Foreign private equity investors are eyeing the Indian
real estate market to buy properties from small and mid size developers
badly hit by the economic downturn. A clutch of big investors from the
EU and Middle East are expected to invest $400-500 million in distressed
land deals. These include Spain’s Nova Capital; Germany’s
SachsenFonds, Qatar based Barwa International and Al Aqueela, UK’s
Matrix Partners and Aberdean International. “In the next six months,
we will see lot of distressed real estate deals in India. Small and
medium developers with turnovers in the range of Rs 50 crore-Rs 250
crore will be forced to go for distress sales to sustain themselves
in the economic downturn,” said YEN Management Consultants managing
director, Sunil Shirole, who has been approached by such developers.
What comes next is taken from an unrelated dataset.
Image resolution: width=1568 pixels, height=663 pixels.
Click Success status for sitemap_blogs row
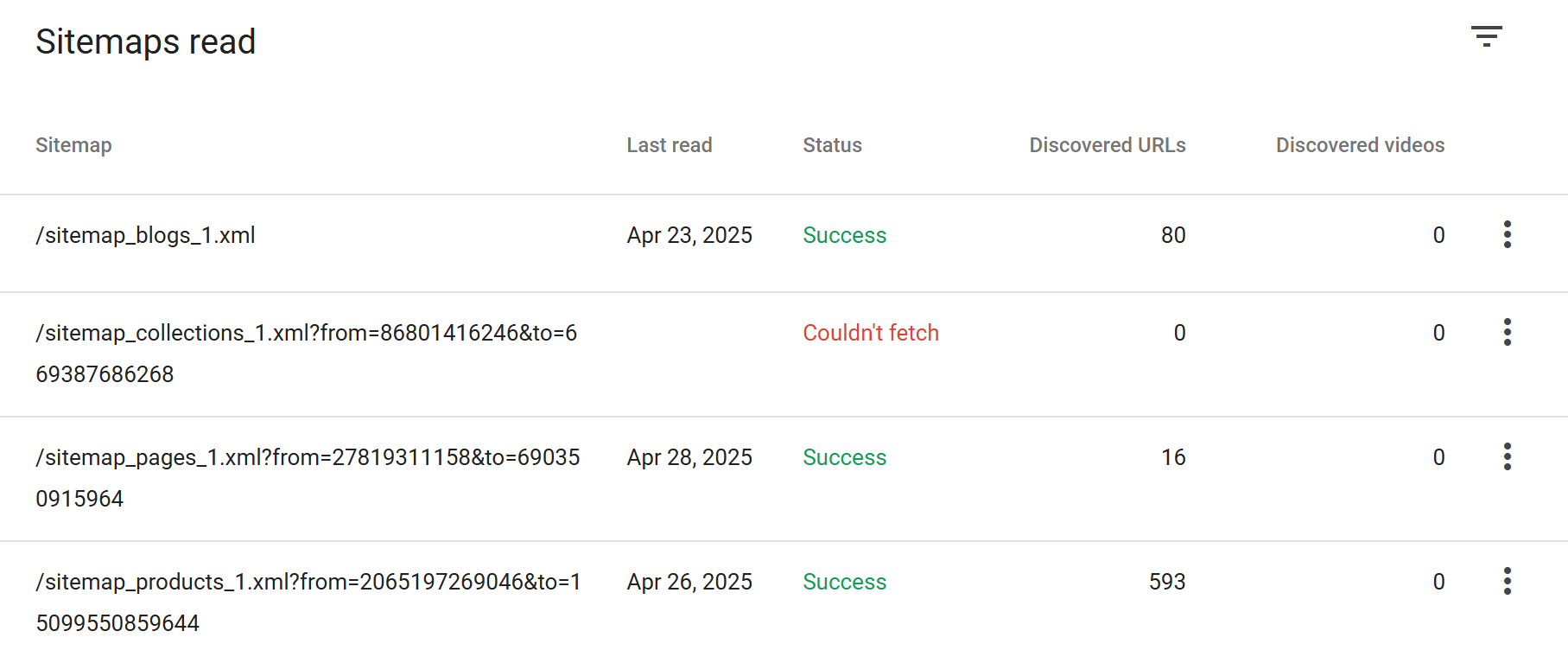[844, 235]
Small and medium size developers across the nation are said to be stuck
with 5-6 projects on average as demand has been sluggish. They plan
to sell 40 per cent of the existing projects at a discount of 25-40
per cent of the original price to fund rest of their projects. Shirole
said, “We could see 50 per cent of total real estate market coming
under distressed deals. As foreign PE players have the liquidity and
staying power, after buying such properties, they can wait 4-5 years
or till such time the property market rebounds to sell them at higher
price.” However, the outcome of general election can play spoilsport.
“A stable government is a prerequisite to these foreign investors.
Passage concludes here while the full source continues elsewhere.